Kein Wunder, dass ihr der Umzug in das mittlerweile selbst etwas in die Jahre gekommene Elefantenhaus 1968 gar nicht schmeckte. "Elefanten sind sehr konservativ", sagt Scholl. Und Vilja sei zudem ein "ganz schöner Dickkopf". Die Dame legte damals die Vierbeinbremse ein, und konnte nur mit Hilfe von zwei Lastwagen in ihr neues Zuhause gezogen werden. Hier fühlt sie sich aber mittlerweile sehr wohl. Zusammen mit ihrer Elefantenfreundin Zella und zwei weiteren schwergewichtigen Asiatinnen verlebt sie ihre Tage. Zu ihren Hobbys gehören das Baden mit Warmwasser aus dem Schlauch, den sie gern selbst im Rüssel hält, und natürlich das Naschen von Äpfeln.

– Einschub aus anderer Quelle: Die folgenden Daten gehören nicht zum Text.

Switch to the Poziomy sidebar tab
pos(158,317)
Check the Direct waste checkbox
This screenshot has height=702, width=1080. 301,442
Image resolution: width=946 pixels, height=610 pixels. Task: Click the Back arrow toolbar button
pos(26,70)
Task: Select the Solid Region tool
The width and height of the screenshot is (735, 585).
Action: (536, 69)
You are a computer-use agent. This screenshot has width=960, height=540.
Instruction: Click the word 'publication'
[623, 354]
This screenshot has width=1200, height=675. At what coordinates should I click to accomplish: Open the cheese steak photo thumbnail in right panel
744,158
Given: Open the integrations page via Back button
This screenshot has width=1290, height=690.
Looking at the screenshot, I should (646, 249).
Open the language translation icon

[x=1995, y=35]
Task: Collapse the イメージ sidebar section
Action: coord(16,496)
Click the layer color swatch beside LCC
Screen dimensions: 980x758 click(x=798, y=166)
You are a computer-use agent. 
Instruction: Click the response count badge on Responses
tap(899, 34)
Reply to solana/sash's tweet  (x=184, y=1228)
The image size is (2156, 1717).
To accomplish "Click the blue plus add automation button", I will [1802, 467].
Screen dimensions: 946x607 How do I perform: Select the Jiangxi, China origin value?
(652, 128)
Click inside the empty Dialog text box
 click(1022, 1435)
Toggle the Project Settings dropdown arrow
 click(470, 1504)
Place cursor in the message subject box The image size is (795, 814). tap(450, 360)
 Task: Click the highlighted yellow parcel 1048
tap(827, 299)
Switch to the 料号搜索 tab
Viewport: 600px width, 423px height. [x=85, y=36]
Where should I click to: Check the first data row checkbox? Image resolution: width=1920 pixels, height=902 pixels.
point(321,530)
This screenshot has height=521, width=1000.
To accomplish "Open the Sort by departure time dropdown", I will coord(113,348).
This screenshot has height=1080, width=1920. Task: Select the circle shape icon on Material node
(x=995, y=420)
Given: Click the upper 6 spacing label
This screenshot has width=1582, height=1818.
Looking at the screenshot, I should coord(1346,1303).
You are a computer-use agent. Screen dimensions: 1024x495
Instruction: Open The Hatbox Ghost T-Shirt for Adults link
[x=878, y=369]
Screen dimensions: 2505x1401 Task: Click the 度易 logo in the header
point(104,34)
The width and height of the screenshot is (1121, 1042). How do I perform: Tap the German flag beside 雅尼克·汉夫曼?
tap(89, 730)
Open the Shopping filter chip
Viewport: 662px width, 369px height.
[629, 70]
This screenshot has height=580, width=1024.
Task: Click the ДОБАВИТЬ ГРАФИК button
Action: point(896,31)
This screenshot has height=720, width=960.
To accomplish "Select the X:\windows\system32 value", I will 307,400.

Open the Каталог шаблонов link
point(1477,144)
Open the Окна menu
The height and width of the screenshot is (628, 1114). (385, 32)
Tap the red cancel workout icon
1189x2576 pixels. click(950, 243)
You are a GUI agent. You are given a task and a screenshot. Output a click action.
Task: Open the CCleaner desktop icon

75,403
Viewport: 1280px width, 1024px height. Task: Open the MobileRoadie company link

Außerdem futtert sie mit Wonne ihre Spezialnahrung, die eigentlich ein recht kostspieliges Futter für alte Pferde ist. "Der Grabensturz war im Grunde ein Glück im Unglück", erzählt der Pfleger. Weil Vilja damals vorübergehend einzeln gehalten werden musste, fiel auf, dass sie das normale Heu nicht mehr richtig verwerten konnte. Mit dem "Senioren-Müsli" nahm sie sofort ein paar Kilo zu. Für ihr Alter, das fast 100 Menschenjahren entspricht, ist die Grand Dame der Wilhelma noch ganz rüstig. Ein bisschen Arthrose plagt sie, ein Knie ist etwas steif. Auch deshalb schläft sie inzwischen lieber im Stehen. Hin und wieder braucht sie eine Pediküre, damit die Nägel nicht zu lang werden. Davon abgesehen wirkt sie recht fit.
Und doch sind die Tage der Seniorin, die in der freien Wildbahn schon vor zehn Jahren kaum noch eine Überlebenschance gehabt hätte, bereits gezählt. Denn Vilja kaut auf ihrem letzten Satz Zähne, und der ist schon glattgeschmirgelt. Versagen die Beißer eines Tages ganz den Dienst, dann geht nichts mehr. "Es ist beschlossen, dass es keine lebensverlängernden Maßnahmen geben wird. Vilja soll in Würde und ohne lange zu leiden sterben können. Am liebsten wäre es mir, wenn sie einfach plötzlich stirbt", betont Scholl.
Bis dahin freuen sich er und die anderen Pfleger an ihrer pfiffigen alten Dame. "Wir haben schon eine ganze Menge zu lachen mit ihr."